* Text segment:
+ + + + + + +
Sunday, March 25, 2012

3 more Journal Entries

The Keynote Program: The Anythink Libraries
--Pam Sandlian-Smith presented this fantastic and very moving presentation about the amazing turnaround of the Adams County Library District in Colorado.  She explained how Anythink is not just a program for change, but an actual mindset.  It is upbeat, positive and fun.  Ms Sandlian-Smith is an exceptional motivational speaker and I feel ready to leave and change all of the Libraries in Cordova!!  
(That was my journal entry immediately after the program)
--Now upon reflection....I am still motivated by the interest that her programs have gathered and the changes that she and her staff were able to put forth in her community.  But with that said, I have a bit of a different opinion now that I have had time to reflect on the entire concept.  I think that some of the ideas are great, but as a whole, I think that the entire project turns the libraries into a interactive children's museum.  I like using some of the ideas, but we already have Barnes and Nobles and Boarders and I hate to see libraries turn so commercial.

Everyone is Creative
Ms. Sandlian-Smith was the presenter of this fun and interactive program.  The motto of the presentation is that everyone can do this and that we are all creative in our own right.  After we were given the tools, we were to form a group and create our own hand-on experience zone, and then present it to the group.  We used the Zone plan outlines that we were given and it was a loud, fun, and interesting experience.  Once again, I must say that I feel that a lot of what she is trying to so with the Anythink program is better served in a museum setting, but this was an interesting way to get the patrons involved in the learning and library experience.
+ + + + + + +
* Recorded information:
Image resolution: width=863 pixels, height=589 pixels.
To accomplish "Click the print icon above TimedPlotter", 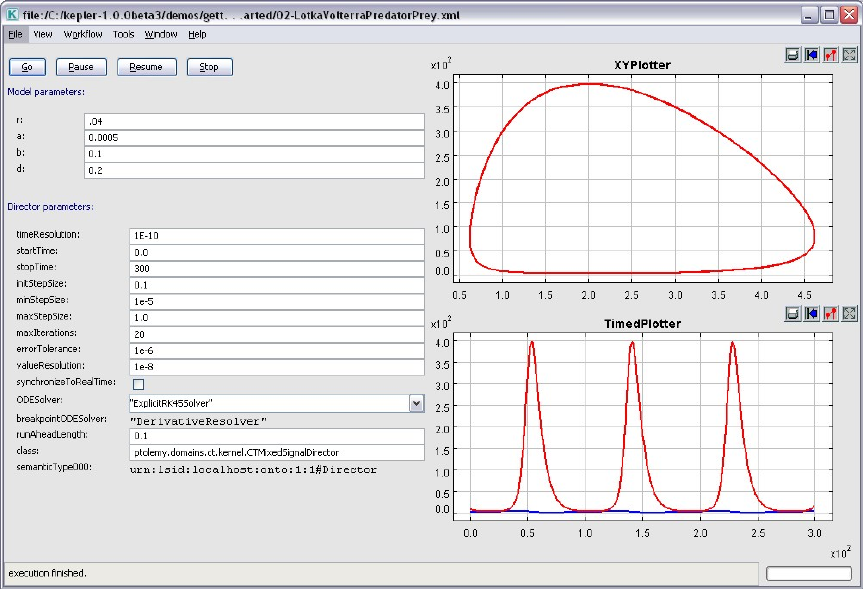I will click(792, 314).
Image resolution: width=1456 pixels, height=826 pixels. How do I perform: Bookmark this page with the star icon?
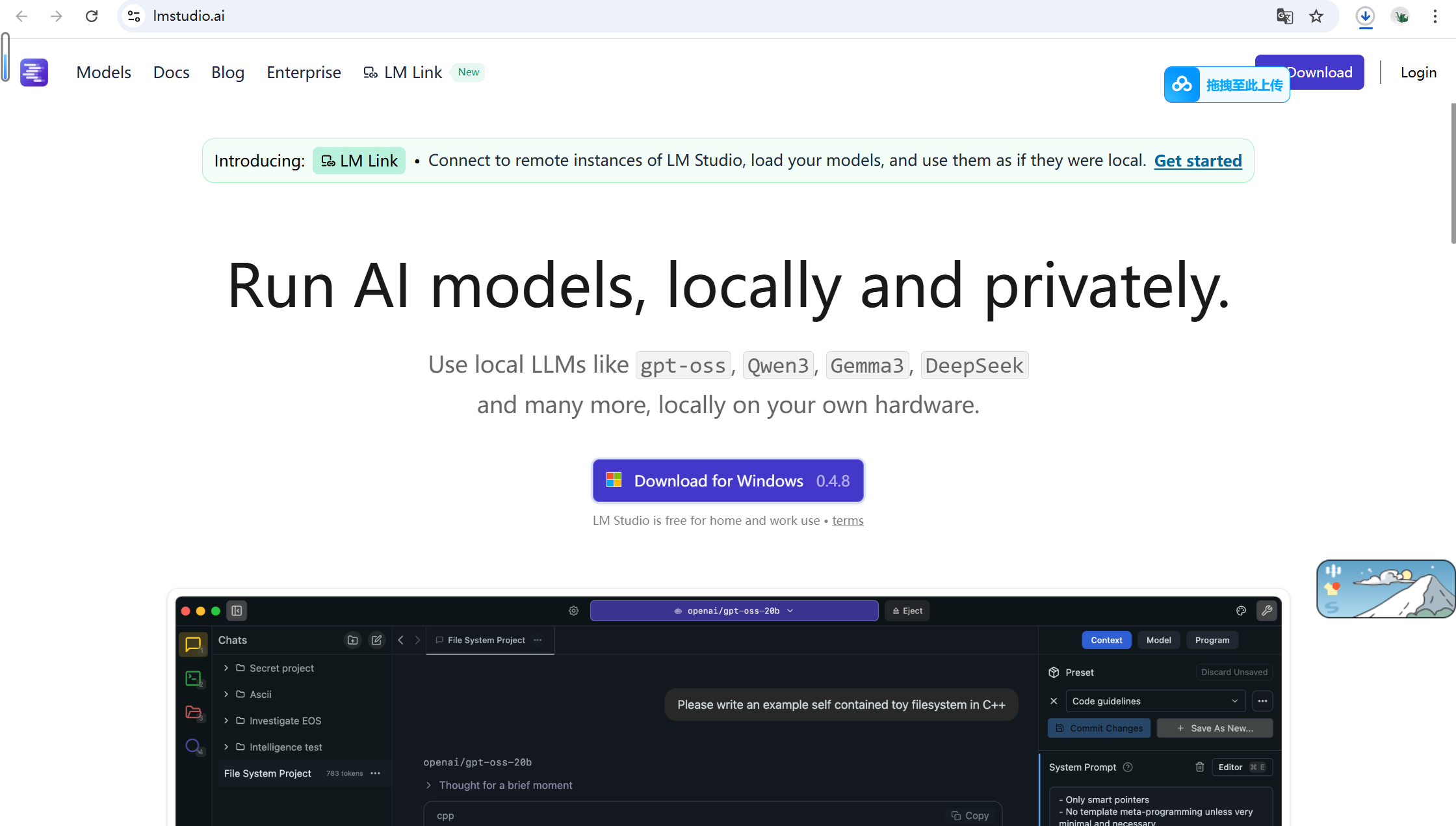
+ + + + + + +
* What needs to be done: From the journal entries about the Anythink libraries, copy out word for word the passage starting with "Everyone is Creative" and going on through "and library experience.".

* Answer in full:
Everyone is Creative
Ms. Sandlian-Smith was the presenter of this fun and interactive program.  The motto of the presentation is that everyone can do this and that we are all creative in our own right.  After we were given the tools, we were to form a group and create our own hand-on experience zone, and then present it to the group.  We used the Zone plan outlines that we were given and it was a loud, fun, and interesting experience.  Once again, I must say that I feel that a lot of what she is trying to so with the Anythink program is better served in a museum setting, but this was an interesting way to get the patrons involved in the learning and library experience.